____ Information supplied

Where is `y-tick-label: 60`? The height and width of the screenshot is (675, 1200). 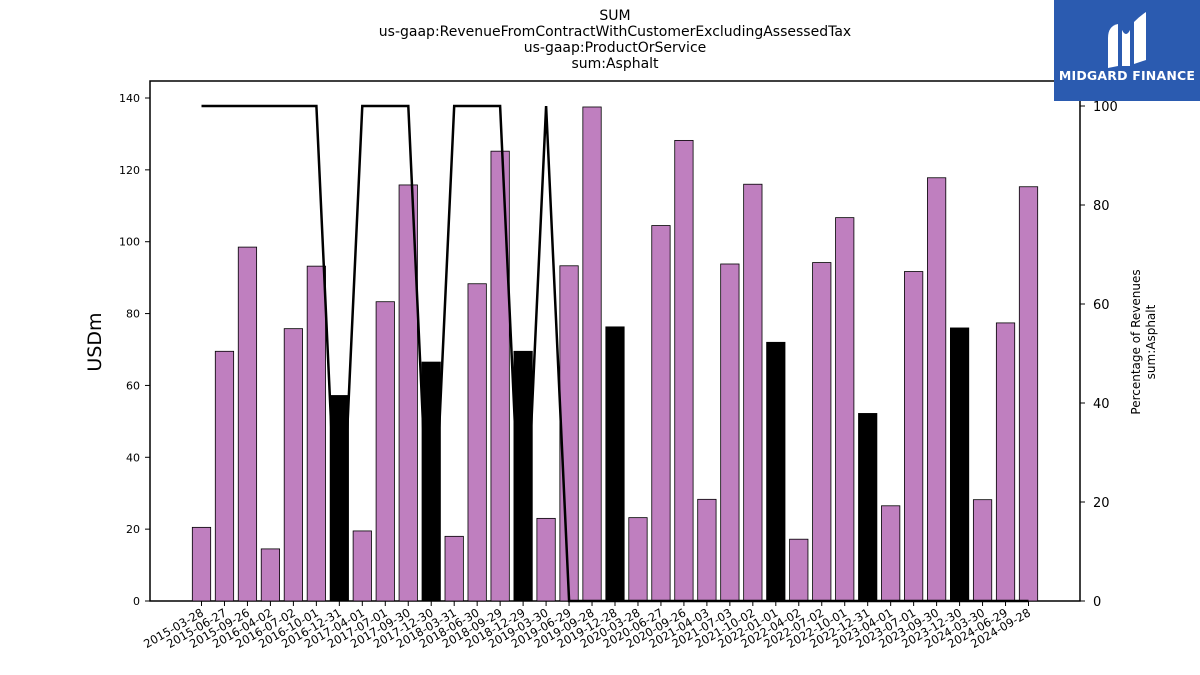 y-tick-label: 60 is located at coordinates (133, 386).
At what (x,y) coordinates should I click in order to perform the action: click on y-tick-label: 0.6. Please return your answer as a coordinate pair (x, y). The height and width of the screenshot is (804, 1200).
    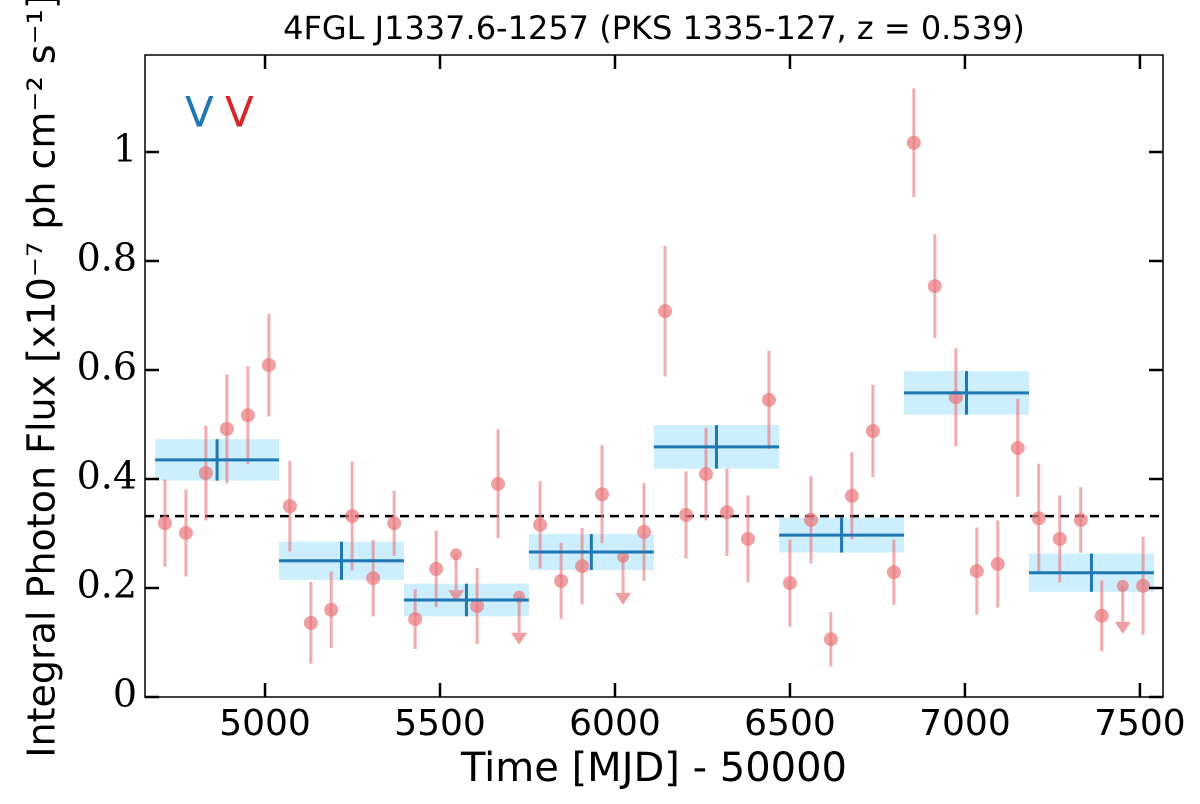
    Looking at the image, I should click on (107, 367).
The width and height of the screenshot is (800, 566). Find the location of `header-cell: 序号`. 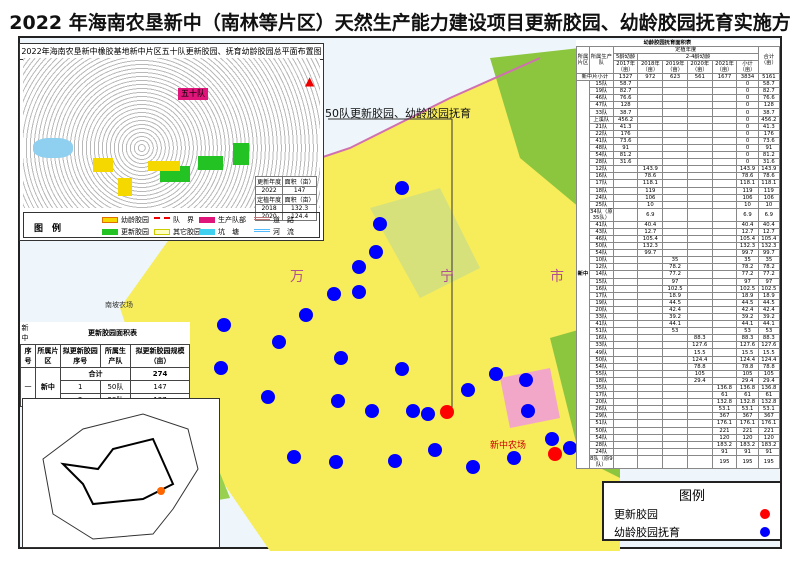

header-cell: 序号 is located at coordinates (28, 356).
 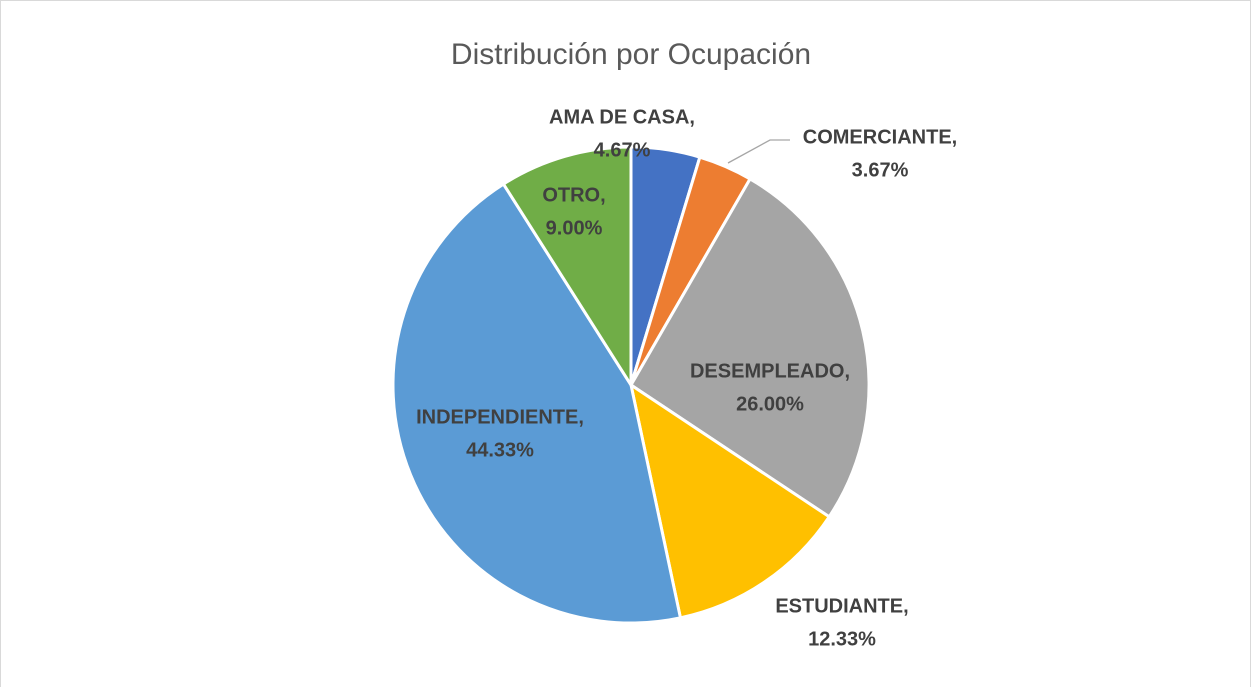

________

Required action ▸
Can you retype the records word for word, starting with the line containing "The width and" and running through the end of the records? Leave out the pictures.

Result of this exercise ▸
The width and height of the screenshot is (800, 566). Find the location of `header-cell: 序号`. 

header-cell: 序号 is located at coordinates (28, 356).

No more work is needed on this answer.